Dr. King and Labor

Wurf and King in Memphis

AFSCME President Jerry Wurf (right) speaks to Martin Luther King, Jr. at a rally for the striking sanitation workers of Memphis Local 1733. AFSCME organizer P.J. Ciampa stands behind them.

By DIANE S. WILLIAMS

“All work has dignity and importance,” Dr. Martin Luther King Jr. once said. At the midpoint of the civil rights movement he cautioned, “We must guard against being fooled by false slogans, such as ‘right to work.’ It is a law to rob us of our civil rights and job rights.”

Dr. King’s views on right-to-work laws still ring true: they are anti-union, anti-worker, anti-woman and anti-family.

“Its purpose is to destroy labor unions and the freedom of collective bargaining by which unions have improved wages and working conditions of everyone,” said King. “Wherever these laws have been passed, wages are lower, job opportunities are fewer and there are no civil rights. We demand this fraud be stopped.”

Martin Luther King Jr., had he lived, would have turned 87 on Jan. 15. He spent his life fighting for dignity and equality. He aligned himself with progressive labor unions, including AFSCME, to overturn America’s deeply entrenched systems of racial apartheid and gender discrimination.

King saw in unions the ability to lift all workers by working to negotiate better wages. History has borne out Dr. King’s words: “The labor movement did not diminish the strength of the nation but enlarged it. By raising the living standards of millions, labor miraculously …lifted the whole nation to undreamed of levels of production. Those who attack labor forget these simple truths, but history remembers them.”

King said America could eradicate the scourge of poverty afflicting far too many of its citizens and that democracy and unions would be the means by which to do it. In the decades that followed the civil rights movement, labor unions did much to improve job opportunities and wages and assuage longstanding inequalities that hurt minorities and women.

“The labor movement was the principle force that transformed misery and despair into hope and progress,” King said. “Its bold struggles for economic and social reform gave birth… to new wages levels that meant not mere survival but a tolerable life. The captains of industries did not lead this transformation; they resisted until they were overcome.”

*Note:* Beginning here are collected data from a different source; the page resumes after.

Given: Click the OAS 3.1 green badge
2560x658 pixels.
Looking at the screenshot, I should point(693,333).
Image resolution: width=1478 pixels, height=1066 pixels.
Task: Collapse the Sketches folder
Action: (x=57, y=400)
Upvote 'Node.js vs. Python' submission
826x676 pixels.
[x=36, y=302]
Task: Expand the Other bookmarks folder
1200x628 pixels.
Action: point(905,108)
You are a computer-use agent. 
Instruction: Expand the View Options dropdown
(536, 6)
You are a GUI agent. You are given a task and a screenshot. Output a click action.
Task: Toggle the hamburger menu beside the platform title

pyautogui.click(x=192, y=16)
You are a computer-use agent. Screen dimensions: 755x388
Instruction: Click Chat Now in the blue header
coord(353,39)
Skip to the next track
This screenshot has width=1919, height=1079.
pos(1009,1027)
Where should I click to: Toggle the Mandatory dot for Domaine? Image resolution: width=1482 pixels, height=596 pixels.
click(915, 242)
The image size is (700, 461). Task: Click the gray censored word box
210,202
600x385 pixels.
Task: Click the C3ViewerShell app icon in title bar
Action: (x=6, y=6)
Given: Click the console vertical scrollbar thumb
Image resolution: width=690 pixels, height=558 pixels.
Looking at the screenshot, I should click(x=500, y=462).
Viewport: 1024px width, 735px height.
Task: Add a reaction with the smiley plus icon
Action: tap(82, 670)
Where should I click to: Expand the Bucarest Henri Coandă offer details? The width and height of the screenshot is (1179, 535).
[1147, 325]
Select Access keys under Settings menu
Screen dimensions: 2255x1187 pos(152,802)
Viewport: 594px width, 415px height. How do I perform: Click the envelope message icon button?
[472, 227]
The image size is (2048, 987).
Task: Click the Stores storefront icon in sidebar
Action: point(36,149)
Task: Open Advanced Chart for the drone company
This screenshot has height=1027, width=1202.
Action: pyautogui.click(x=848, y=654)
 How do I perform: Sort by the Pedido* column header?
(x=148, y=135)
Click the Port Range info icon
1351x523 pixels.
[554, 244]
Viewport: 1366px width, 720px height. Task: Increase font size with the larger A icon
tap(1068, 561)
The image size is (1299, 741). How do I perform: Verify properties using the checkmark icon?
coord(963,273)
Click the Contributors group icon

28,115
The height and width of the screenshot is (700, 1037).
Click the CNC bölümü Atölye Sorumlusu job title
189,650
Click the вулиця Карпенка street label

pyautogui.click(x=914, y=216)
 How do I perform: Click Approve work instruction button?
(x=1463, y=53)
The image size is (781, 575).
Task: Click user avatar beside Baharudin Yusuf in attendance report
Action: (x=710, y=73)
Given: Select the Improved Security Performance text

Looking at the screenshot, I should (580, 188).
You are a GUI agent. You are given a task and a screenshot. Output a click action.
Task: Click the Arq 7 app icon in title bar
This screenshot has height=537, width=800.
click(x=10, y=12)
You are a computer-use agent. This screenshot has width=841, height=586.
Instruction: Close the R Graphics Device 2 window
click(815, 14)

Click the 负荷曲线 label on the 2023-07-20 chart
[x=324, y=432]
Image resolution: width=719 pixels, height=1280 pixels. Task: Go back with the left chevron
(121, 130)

Today’s captains of industry, particularly conservative one-percenters like the Koch Brothers, comprise an oligarchy who scheme hostile attacks on unions and finance legal actions to eliminate collective bargaining.

The Friedrichs v. California Teachers case is one such challenge. Previously its backers challenged President Obama’s Affordable Care Act—and lost. They helped corporations win equal footing as people—though they are not.

Their goal is to silence workers’ voices, weaken unions, and make it easier to reverse longstanding gains and the programs and policies that help working families.

A stable and growing American middle class has proven to be one of the best assurances for a strong and vibrant democracy. And unions helped make that happen. Even President Ronald Reagan credited Polish labor unions for their role in toppling communism in 1980 when he said, “Where free unions and collective bargaining are forbidden, freedom is lost.”

American principles of free speech and the right to assemble fully support labor unions’ vital work.

Right-to-work laws don’t. Friedrichs would have employees who opt out of the union reap the benefits without paying union fees. But shouldn’t everyone who pockets union-negotiated raises, overtime pay, job security and pension benefits, share the costs of providing such benefits?

Reflecting on Dr. King’s dream of a free society and his legacy of union pride and dignity for all workers leaves no room for right-to-work laws.